Ein Briefwechsel über "Pazifistische Moralisten unterstützen US-Kriegstreiberei"
26. Oktober 2001
Im folgenden geben wir einen Leserbrief zum Artikel "Pazifistische Moralisten unterstützen US-Kriegstreiberei" von David Walsh vom 19. Oktober und eine Antwort des Autors wieder.
In seinem Artikel vom 19. Oktober schreibt David Walsh: "Sozialisten verurteilen den Angriff vom 11. September nicht, weil er moralisch böse' und verwerflich wäre, sondern weil er politisch reaktionär ist. Er steht vollkommen im Gegensatz zur Entwicklung eines vereinten und politisch bewussten Kampfs der internationalen Arbeiterklasse."
Sollen wir aus diesem Kommentar schließen, dass eine politische Organisation wie die eure einen solchen Akt unterstützen würde, wenn er die Entwicklung eines einheitlichen, politisch bewussten Klassenkampfs irgendwie fördern sollte?
J.H.
19. Oktober
Lieber Herr H.,
Eine solche Schlussfolgerung wäre - bewusst oder nicht - politisch unehrlich. Wir haben unsere Haltung zu den Angriffen vom 11. September in Dutzenden Artikeln und Kommentaren schon seit den ersten Tagen nach den Attacken klar gemacht. Unsere Feindschaft gegenüber den Selbstmordattentaten ist prinzipieller Natur, und nicht, wie bei den amerikanischen Medien und der Bush-Regierung, von politischen oder ökonomischen Nützlichkeitserwägungen bestimmt.
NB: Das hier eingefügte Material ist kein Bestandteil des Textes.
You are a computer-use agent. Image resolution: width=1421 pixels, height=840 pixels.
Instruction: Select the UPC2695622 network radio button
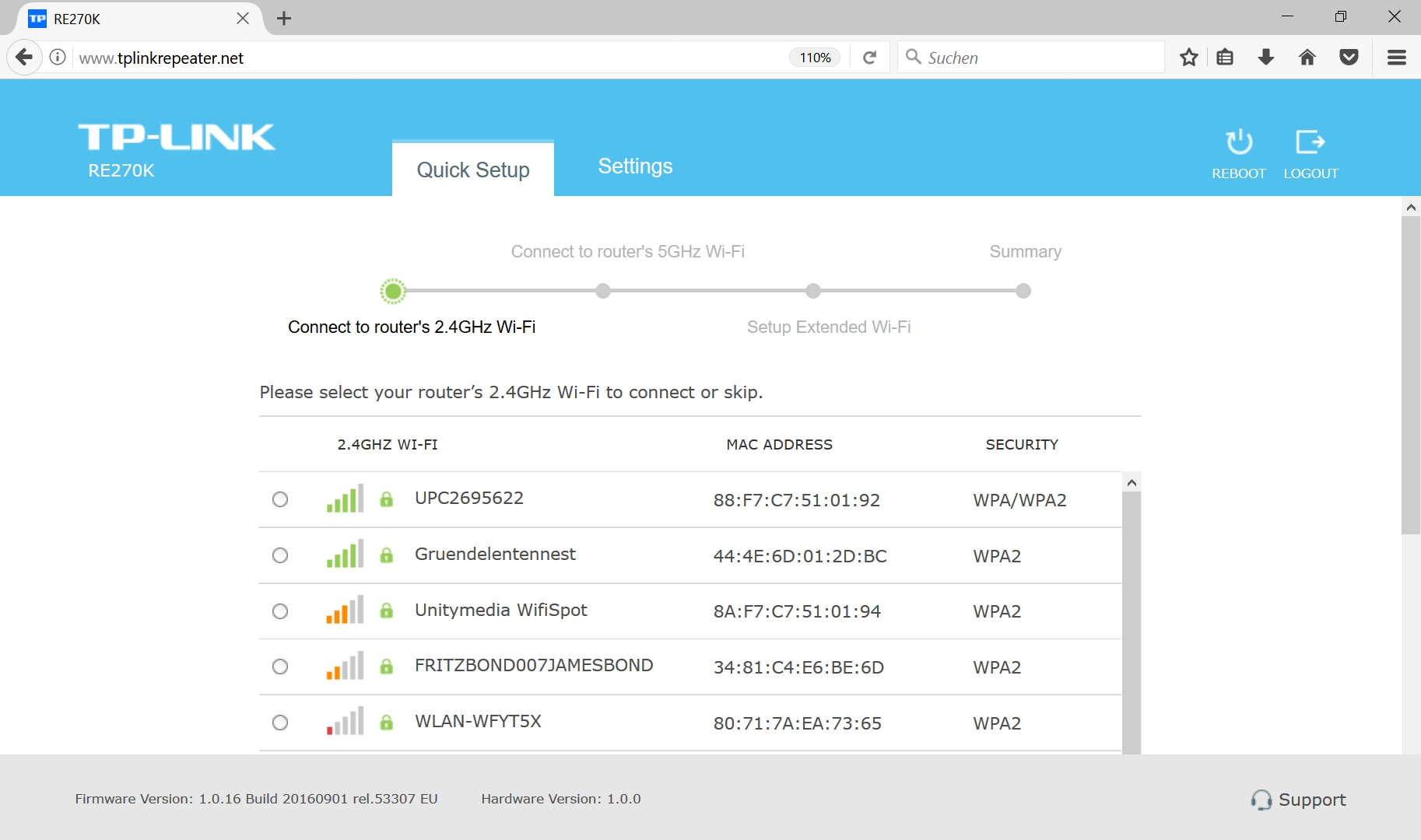(280, 499)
Um es zu wiederholen: Etwas zu erklären heißt nicht, es gut zu heißen.
Unsere Verurteilung des Angriffs vom 11. September ist nicht taktischer Natur. Unter keinen Umständen könnte eine solche Gräueltat einen fortschrittlichen sozialen Kampf voran bringen. Der extrem rechte politische Standpunkt der Täter war selbst in diesem Terrorakt ausgedrückt: der Tötung Tausender unschuldiger Männer und Frauen.
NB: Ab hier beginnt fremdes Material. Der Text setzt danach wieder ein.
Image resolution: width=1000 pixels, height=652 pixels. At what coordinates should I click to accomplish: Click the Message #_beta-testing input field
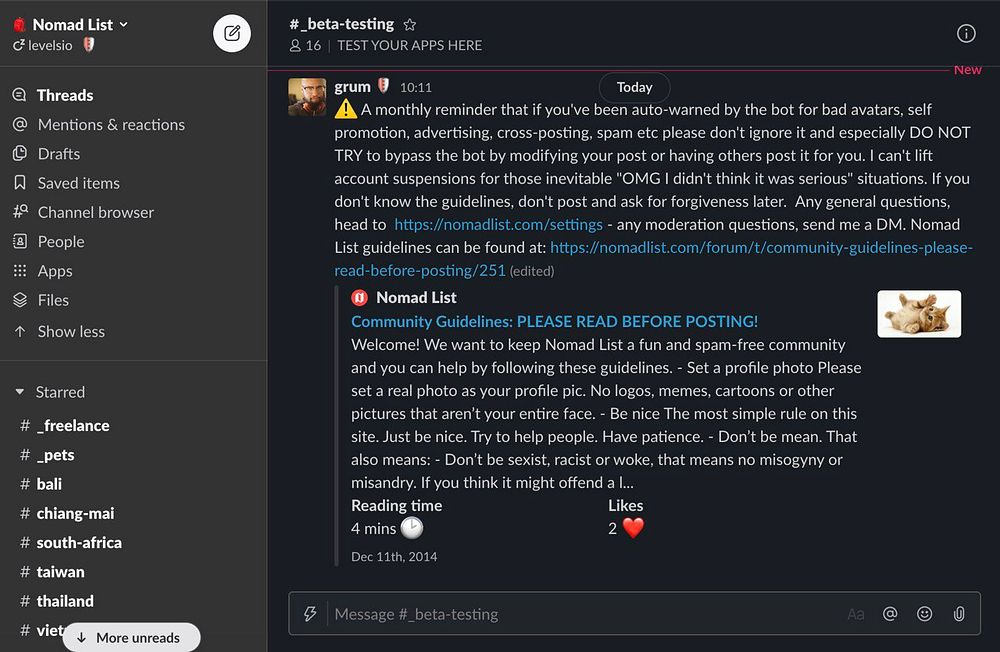pos(580,614)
Bürgerliche Moralisten greifen Marxisten immer wieder wegen ihrer angeblichen "Unmoral" an. Trotzki nahm diesen Standpunkt schon vor Jahrzehnten in "Ihre Moral und Unsere" auseinander. Er kommentierte: "Die herrschende Klasse zwingt ihre Ziele der Gesellschaft auf und gewöhnt sie daran, alle solche Mittel, die ihren Zielen widersprechen, als unmoralisch anzusehen." Und weiter: "Die Mittel können nur durch das Ziel gerechtfertigt sein. Aber auch das Ziel selbst muss gerechtfertigt sein."
Bei den in Frage stehenden Ereignissen sind weder die Ziele der Terroristen, noch ihre Mittel gerechtfertigt. Das Ziel der Angreifer ist vermutlich, die Außenpolitik der Vereinigten Staaten zu ihren Gunsten zu ändern. Letztlich interessieren sich bin Laden und bürgerliche Nationalisten wie er genauso wenig für das Schicksal der arabischen oder afghanischen Massen, wie Washington. Sie wollen im Nahen Osten herrschen, oder auf Kosten der gegenwärtigen Machthaber eine größere Beteiligung an der Macht. Ihre Ziele sind politisch reaktionär und folglich auch ihre Methoden.
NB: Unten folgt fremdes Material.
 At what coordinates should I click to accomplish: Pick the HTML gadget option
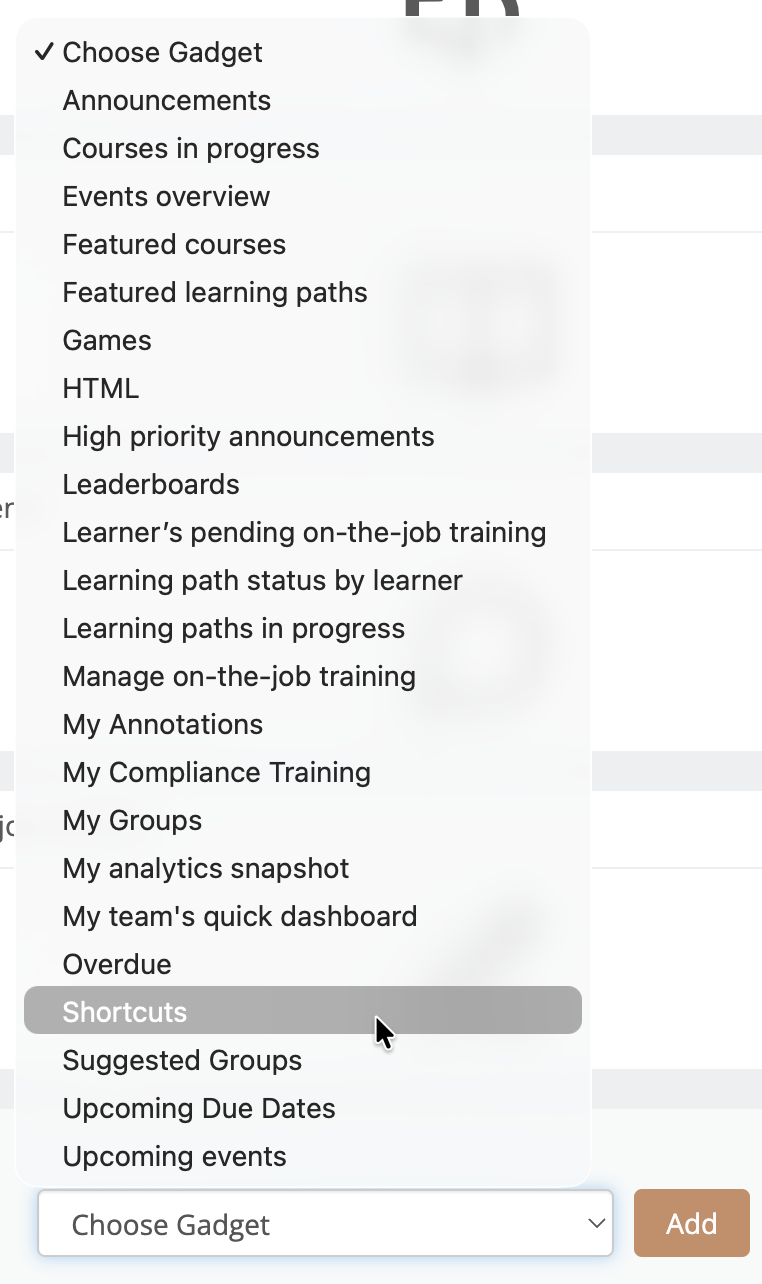101,389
Wir denken, dass alle Mittel gerechtfertigt sind, die, in Trotzkis Worten, "wirklich zur Befreiung der Menschheit führen." Der Mord an 6.000 Zivilisten ist ein abscheulicher Akt, der die Täter als Feinde der Befreiung der Menschheit brandmarkt. Insoweit diese Kräfte bisher in Anspruch genommen haben, einen legitimen "antiimperialistischen" Kampf zu führen, haben sie sich mit diesem Verbrechen selbst die Maske vom Gesicht gerissen.
Dass Mittel und Ziel zusammenhängen, trifft nicht nur in diesen Fall zu. Der Anspruch der USA, im zweiten Weltkrieg für "Freiheit und Demokratie" zu kämpfen, wurde unter anderem durch den Abwurf zweier Atombomben auf die dicht besiedelten japanischen Städte Hiroshima und Nagasaki im Jahre 1945 widerlegt. Der Historiker Gabriel Jackson schrieb dazu in "Zivilisation und Barbarei": "Auf diese Weise verwischten die Vereinigten Staaten für jeden, der sich um eine moralische Differenzierung bei einer Beurteilung der Herrschaftsausübung in verschiedenen Regierungsformen bemüht, den Unterschied zwischen Faschismus und Demokratie."